## Task instructions
Report the number of lines of the listing below containing the string "screenshot", with nothing added.

## Records
+---+

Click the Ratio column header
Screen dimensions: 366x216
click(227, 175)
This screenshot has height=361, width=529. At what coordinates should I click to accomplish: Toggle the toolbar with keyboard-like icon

+---+

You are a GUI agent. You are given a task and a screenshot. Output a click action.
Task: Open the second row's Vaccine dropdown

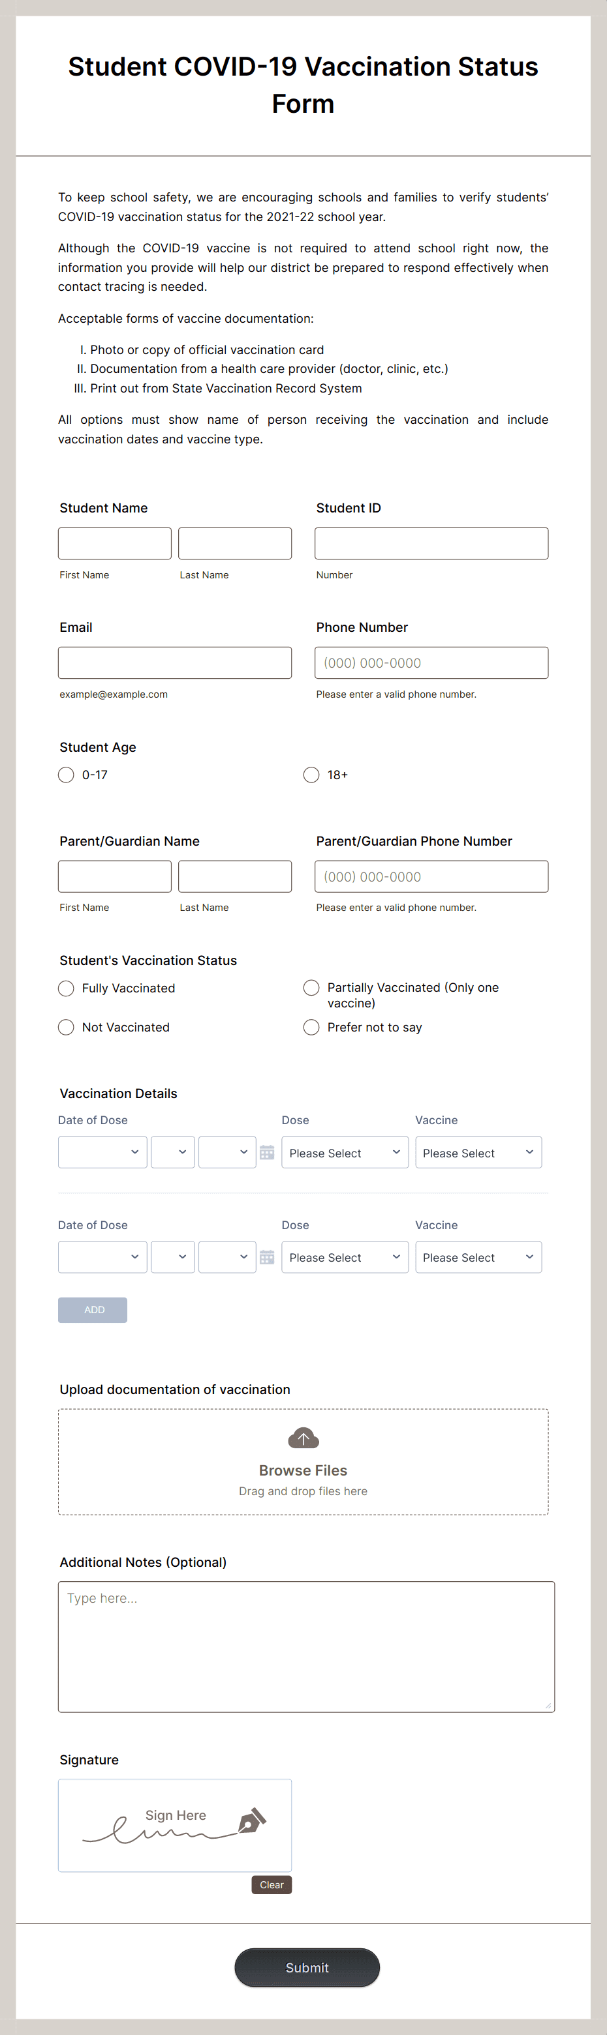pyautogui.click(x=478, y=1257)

+---+

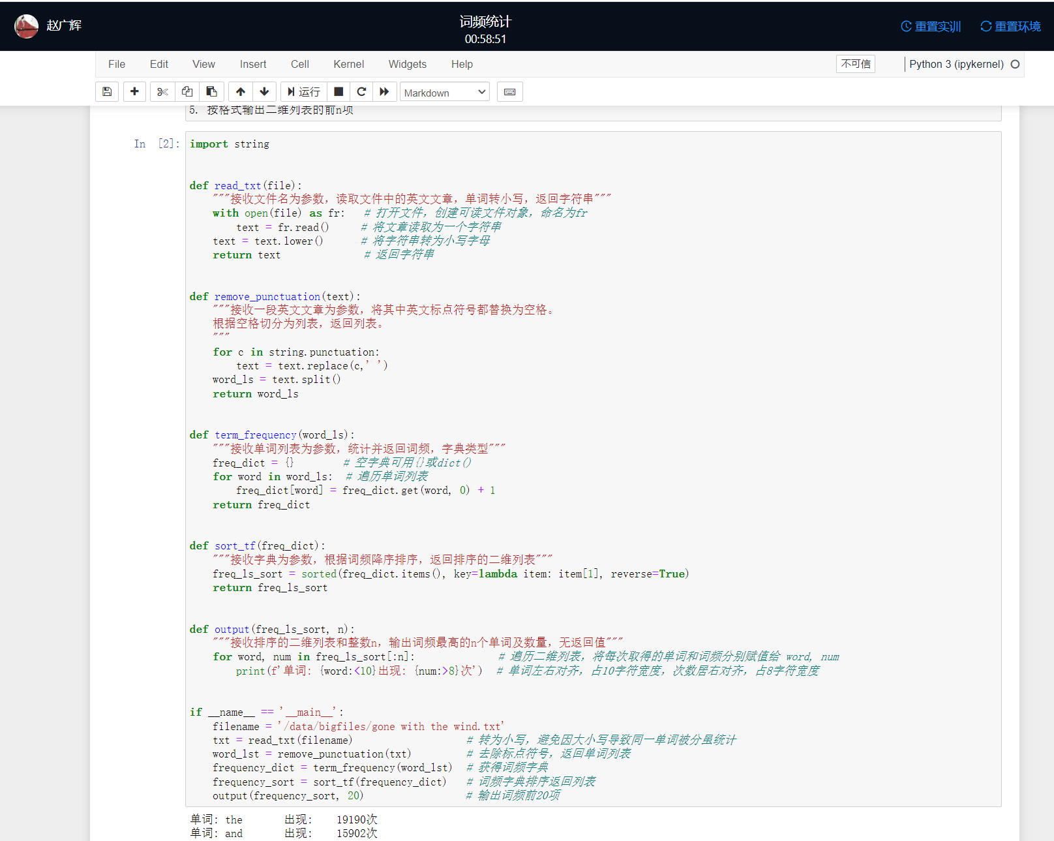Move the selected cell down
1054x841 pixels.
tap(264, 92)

+---+

## Exercise response
2